Minimalista la scelta iniziale delle sonorità, successivamente messe in ordine e integrate con nuove parti strumentali, registrate con una formazione di musicisti essenziali, sostanzialmente i fedelissimi: il chitarrista Paolo Gianolio con Gavin Harrison o Elio Rivagli alla batteria, con l’aggiunta, in un paio di brani, di un gruppo di coristi; formazione che verrà chiaramente arricchita da altri musicisti in occasione del tour live del quale, nei giorni scorsi, l’artista ha dovuto rinviare l’inizio (che sarebbe dovuto essere il 10 ottobre a Torino) perché rimasto completamente afono a causa di una laringofaringite. Al momento la prima data confermata è quella del 1 marzo 2014 a Pescara.
A unire i brani c’è un filo conduttore, c’è un percorso che si coglie nell’ascolto, tra tutti spiccano “ConVoi” che è la title track e “Gli anni della giovinezza” in cui cita Lorenzo de’ Medici («Quant’è bella giovinezza che si fugge tuttavia…»). Un sapore latino si avverte in “Come un eterno addio” e con “Una storia vera“, unico brano inedito tra gli inediti a non essere ancora stato anticipato su Itunes, si sente un’assonanza con il primo Baglioni, forse tra le cose migliori dell’intero progetto.
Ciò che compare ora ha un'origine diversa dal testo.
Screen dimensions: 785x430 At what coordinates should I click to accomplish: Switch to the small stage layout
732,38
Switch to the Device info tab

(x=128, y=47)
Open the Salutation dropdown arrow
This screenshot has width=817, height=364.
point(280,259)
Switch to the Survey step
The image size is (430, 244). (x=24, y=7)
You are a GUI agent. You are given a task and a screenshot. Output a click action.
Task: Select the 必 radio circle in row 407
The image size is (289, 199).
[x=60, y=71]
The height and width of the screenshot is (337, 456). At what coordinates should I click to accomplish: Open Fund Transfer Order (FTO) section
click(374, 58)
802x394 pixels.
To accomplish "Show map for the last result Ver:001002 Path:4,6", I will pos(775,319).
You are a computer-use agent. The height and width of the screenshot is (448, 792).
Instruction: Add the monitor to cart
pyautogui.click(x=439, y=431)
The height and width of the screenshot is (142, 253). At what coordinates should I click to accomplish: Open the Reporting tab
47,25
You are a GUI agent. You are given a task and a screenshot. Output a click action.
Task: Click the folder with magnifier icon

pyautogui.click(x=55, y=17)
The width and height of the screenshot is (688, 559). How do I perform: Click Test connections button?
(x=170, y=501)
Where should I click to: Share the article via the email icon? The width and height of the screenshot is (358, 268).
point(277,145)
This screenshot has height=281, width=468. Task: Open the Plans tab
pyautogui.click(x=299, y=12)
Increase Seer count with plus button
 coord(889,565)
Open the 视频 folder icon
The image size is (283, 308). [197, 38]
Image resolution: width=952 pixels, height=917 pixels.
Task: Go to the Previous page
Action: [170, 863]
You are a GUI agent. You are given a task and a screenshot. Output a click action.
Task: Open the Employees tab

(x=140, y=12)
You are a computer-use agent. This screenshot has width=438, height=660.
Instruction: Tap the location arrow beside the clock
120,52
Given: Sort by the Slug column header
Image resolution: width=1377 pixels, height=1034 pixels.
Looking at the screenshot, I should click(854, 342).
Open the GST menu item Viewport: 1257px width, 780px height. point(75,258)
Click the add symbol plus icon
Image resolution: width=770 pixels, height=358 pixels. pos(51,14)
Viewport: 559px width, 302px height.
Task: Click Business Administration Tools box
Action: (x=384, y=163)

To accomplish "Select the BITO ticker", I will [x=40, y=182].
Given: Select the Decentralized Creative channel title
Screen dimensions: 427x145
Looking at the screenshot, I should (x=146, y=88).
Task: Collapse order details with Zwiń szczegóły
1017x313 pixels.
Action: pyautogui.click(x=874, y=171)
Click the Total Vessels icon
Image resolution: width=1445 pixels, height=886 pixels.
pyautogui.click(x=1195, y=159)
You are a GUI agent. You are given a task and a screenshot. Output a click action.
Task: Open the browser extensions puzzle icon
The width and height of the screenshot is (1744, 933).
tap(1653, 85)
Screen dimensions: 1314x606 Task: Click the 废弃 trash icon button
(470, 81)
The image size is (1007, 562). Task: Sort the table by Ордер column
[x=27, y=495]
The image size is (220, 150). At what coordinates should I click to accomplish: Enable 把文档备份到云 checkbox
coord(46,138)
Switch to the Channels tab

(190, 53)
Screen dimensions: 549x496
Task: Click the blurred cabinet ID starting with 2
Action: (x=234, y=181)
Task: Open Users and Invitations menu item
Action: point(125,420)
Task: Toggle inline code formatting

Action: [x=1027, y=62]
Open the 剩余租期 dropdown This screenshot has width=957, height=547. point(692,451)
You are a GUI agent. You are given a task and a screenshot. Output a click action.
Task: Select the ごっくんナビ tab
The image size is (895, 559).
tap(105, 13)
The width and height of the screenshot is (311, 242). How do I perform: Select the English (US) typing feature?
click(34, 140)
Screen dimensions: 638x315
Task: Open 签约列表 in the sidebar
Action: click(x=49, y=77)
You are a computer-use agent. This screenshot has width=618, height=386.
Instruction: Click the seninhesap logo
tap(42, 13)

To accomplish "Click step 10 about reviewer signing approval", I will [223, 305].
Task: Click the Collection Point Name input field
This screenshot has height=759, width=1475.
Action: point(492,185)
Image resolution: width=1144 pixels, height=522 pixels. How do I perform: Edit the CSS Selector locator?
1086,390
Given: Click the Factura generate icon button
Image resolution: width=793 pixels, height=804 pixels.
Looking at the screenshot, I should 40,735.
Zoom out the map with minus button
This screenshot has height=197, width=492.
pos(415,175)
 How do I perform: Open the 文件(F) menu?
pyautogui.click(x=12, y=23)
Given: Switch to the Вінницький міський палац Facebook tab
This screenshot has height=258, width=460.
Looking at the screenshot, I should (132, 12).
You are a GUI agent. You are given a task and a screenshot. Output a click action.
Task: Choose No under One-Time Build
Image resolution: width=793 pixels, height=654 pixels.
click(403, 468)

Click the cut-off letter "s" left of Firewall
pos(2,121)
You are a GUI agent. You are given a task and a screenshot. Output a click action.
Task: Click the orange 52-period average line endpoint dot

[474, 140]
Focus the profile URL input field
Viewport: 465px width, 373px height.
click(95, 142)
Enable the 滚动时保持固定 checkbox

Un Baglioni controverso, soprattutto negli stati d’animo, quello che ci appare in quest’occasione: provato ma entusiasta di questa nuova avventura, più concreto e forse anche un po’ più disilluso: «Ho smesso di essere quello che guardava oltre. Ora non lo so, non ci arrivo neanche a pensarlo un futuro».
Ma con il titolo di questo nuovo album “ConVoi“, sembra voler rinnovare quel patto stretto più di 40 anni fa, di appartenenza, comunanza e vicinanza col suo pubblico che, anche in quest’occasione, non mancherà di fargli sentire tutto il calore e “tutto l’amore che può”.